PARTE 3
La primera audiencia fue 12 días después.
Yo todavía caminaba despacio, con una faja médica bajo el vestido y una punzada en el abdomen cada vez que respiraba hondo. Mateo y Nicolás se quedaron en casa con Mariana y una enfermera. No iba a permitir que mis hijos estuvieran cerca de una guerra que ellos no habían provocado.
El Juzgado Familiar de Guadalajara estaba lleno de ecos, tacones y murmullos.
Rodrigo llegó con dos abogados, su madre, su padre y Camila. Ella llevaba lentes oscuros dentro del edificio, como si fuera actriz entrando a una alfombra roja y no la tercera persona en un matrimonio destrozado.
Doña Graciela me vio primero.
Se acercó con esa mirada de señora rica acostumbrada a que todos le abrieran paso.
“Todavía puedes arreglar esto”, dijo en voz baja. “Retira la demanda. Acepta el dinero. No obligues a tus hijos a crecer entre escándalos.”
Yo la miré con calma.
“Ustedes llevaron el escándalo a mi cuarto de hospital.”
La secretaria anunció nuestro caso.
Entramos.
La jueza revisó el expediente unos minutos. Después levantó la vista y dejó algo claro desde el principio: ningún contrato privado podía decidir el destino de dos recién nacidos sin revisión judicial. Menos aún si había señales de presión, abuso emocional y vulnerabilidad médica.
Luego ordenó reproducir el video del hospital.
La pantalla mostró la habitación.
Yo aparecía en silla de ruedas, pálida, con los mellizos en brazos. Rodrigo entraba con la carpeta. Camila detrás. La familia formando un muro a mi alrededor.
El audio se escuchó con una claridad brutal.
“Firma estos papeles.”
“Mañana venimos por los niños.”
“Ellos necesitan el apellido Castañeda.”
Doña Graciela se puso rígida.
Rodrigo apretó la mandíbula.
Su abogado intentó intervenir.
“Su señoría, mi cliente buscaba una solución rápida para evitar un proceso doloroso.”
La jueza lo miró por encima de sus lentes.

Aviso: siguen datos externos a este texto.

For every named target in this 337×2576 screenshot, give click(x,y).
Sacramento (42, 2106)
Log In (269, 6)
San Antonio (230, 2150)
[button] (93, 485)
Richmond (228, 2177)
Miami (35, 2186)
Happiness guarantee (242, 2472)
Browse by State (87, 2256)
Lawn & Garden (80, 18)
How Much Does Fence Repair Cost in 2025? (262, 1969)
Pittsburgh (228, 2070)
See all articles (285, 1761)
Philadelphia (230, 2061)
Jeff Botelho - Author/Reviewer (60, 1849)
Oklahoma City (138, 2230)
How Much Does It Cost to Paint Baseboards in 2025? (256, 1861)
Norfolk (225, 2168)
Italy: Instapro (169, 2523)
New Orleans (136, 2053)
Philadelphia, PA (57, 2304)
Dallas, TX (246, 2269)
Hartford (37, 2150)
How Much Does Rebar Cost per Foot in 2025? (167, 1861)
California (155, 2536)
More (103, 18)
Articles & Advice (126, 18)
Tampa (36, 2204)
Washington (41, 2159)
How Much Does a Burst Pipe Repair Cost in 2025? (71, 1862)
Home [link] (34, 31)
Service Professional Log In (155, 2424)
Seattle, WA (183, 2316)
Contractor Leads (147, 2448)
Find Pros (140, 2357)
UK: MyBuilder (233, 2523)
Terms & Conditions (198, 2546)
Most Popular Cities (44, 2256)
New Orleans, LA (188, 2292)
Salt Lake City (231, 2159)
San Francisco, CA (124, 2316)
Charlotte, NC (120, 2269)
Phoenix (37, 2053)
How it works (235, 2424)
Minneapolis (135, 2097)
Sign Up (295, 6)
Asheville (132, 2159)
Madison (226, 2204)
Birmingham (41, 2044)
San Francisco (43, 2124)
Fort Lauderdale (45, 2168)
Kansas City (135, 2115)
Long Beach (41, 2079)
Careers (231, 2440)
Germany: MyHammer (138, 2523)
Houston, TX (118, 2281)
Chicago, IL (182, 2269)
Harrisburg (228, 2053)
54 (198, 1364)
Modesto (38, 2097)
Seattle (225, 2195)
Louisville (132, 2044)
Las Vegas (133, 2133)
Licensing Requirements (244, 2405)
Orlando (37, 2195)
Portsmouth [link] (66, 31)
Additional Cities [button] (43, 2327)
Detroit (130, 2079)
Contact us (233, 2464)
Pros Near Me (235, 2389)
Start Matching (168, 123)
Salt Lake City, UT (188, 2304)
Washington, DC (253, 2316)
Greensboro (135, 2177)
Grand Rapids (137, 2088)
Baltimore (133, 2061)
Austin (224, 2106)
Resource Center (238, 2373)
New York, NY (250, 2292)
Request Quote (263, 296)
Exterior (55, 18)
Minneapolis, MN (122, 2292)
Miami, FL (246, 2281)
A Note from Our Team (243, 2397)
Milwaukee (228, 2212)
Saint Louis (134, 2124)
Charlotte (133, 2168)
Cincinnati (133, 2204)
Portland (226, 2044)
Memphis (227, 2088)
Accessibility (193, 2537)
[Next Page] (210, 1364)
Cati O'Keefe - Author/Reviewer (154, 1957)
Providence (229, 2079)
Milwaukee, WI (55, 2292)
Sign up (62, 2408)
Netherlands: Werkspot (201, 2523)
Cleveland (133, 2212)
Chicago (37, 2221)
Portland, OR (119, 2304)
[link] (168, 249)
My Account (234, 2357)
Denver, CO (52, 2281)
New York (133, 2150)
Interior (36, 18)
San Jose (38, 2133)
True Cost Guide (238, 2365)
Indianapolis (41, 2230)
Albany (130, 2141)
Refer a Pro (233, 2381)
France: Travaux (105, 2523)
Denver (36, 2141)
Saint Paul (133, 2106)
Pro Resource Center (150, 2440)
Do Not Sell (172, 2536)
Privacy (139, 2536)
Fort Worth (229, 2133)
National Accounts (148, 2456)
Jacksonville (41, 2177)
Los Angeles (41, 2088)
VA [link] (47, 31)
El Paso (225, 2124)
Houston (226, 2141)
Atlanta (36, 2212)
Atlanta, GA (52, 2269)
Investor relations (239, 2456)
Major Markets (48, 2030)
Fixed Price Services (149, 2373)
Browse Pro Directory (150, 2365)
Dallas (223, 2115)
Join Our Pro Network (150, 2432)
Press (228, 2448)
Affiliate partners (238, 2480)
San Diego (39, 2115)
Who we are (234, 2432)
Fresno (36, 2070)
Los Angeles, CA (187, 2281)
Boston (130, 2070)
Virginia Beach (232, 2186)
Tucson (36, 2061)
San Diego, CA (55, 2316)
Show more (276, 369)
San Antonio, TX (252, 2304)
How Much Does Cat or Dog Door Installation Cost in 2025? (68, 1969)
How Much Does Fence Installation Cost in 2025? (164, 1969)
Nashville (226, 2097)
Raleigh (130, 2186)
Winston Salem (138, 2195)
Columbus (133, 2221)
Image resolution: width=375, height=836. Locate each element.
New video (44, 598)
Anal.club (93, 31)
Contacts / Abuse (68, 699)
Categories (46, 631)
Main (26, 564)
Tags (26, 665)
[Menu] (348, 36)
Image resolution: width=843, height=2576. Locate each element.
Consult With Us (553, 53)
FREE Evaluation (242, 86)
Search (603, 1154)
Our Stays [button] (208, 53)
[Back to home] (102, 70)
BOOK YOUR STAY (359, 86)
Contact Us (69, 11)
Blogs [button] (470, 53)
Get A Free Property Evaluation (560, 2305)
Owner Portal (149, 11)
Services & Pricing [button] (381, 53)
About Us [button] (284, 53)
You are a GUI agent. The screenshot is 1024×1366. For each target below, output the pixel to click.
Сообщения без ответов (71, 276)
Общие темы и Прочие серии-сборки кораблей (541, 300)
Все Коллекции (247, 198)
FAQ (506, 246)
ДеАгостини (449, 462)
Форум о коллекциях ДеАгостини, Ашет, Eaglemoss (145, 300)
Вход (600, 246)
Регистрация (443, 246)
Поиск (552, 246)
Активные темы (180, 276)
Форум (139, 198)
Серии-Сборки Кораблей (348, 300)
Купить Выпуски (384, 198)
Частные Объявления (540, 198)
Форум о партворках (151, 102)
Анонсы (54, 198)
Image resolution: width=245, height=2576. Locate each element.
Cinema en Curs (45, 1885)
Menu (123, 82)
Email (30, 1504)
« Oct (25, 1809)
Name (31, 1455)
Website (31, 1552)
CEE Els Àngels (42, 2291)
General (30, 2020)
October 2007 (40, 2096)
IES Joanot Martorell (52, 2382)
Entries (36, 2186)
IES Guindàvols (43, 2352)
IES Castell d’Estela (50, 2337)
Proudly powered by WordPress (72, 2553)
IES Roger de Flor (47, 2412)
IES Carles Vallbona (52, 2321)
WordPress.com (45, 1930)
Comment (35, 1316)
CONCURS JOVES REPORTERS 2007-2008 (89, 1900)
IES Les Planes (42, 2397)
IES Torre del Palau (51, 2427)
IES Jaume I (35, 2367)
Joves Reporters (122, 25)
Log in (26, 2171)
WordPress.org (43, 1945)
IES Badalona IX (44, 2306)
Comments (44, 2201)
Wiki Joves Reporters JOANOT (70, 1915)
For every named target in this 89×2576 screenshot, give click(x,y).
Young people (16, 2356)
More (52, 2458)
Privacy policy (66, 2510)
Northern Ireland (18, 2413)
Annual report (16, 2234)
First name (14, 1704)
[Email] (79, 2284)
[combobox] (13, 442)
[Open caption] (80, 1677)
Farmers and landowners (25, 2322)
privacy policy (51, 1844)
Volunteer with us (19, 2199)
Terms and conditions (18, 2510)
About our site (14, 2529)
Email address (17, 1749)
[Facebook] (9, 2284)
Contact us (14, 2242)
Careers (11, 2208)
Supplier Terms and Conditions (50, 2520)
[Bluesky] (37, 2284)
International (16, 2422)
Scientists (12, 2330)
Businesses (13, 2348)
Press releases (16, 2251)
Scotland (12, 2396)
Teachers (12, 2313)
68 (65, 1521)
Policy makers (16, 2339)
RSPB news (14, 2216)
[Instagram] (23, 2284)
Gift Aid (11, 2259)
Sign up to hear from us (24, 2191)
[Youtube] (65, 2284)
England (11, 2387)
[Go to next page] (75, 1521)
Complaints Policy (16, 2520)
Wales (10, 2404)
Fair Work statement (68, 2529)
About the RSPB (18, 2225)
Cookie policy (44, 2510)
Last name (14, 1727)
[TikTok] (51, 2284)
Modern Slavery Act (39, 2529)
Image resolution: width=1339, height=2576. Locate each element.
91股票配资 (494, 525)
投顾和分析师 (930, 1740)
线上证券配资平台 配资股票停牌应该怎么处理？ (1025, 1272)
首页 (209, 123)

“¿Llama solución rápida a presionar a una mujer tres días después de una cesárea, rodeada por más de 15 personas, mientras sostiene a dos recién nacidos y con la amante del esposo presente?”
El abogado tragó saliva.
“El documento fue firmado.”
Ana Sofía se puso de pie.
“Fue firmado sin asesoría independiente, bajo vulnerabilidad física y presión colectiva. Además, incluía una cláusula para impedir auditorías sobre empresas familiares. Ese contrato no era un acuerdo de custodia. Era una maniobra para encubrir fraude patrimonial.”
Entonces abrió la primera carpeta.
Durante casi una hora, Ana Sofía explicó el rastro del dinero.
Transferencias desde Grupo Castañeda Desarrollos hacia consultoras sin empleados. Pagos de supuestos estudios de mercado que nunca existieron. Facturas duplicadas. Depósitos a una empresa creada por un primo de Rodrigo. Renta de un departamento de lujo en Andares, ocupado por Camila, pagado desde una cuenta compartida.
Camila se quitó los lentes.
“Rodrigo me dijo que ese dinero era suyo”, soltó de pronto.
Rodrigo giró hacia ella.
“Cállate.”
El martillo de la jueza golpeó la mesa.
“Señor Castañeda, una interrupción más y será sancionado.”
Camila se hundió en la silla. Por primera vez dejó de verse como la mujer triunfante que había entrado a mi cuarto de hospital. Ahora parecía entender que Rodrigo no solo la había usado para humillarme. También la había metido en un problema legal.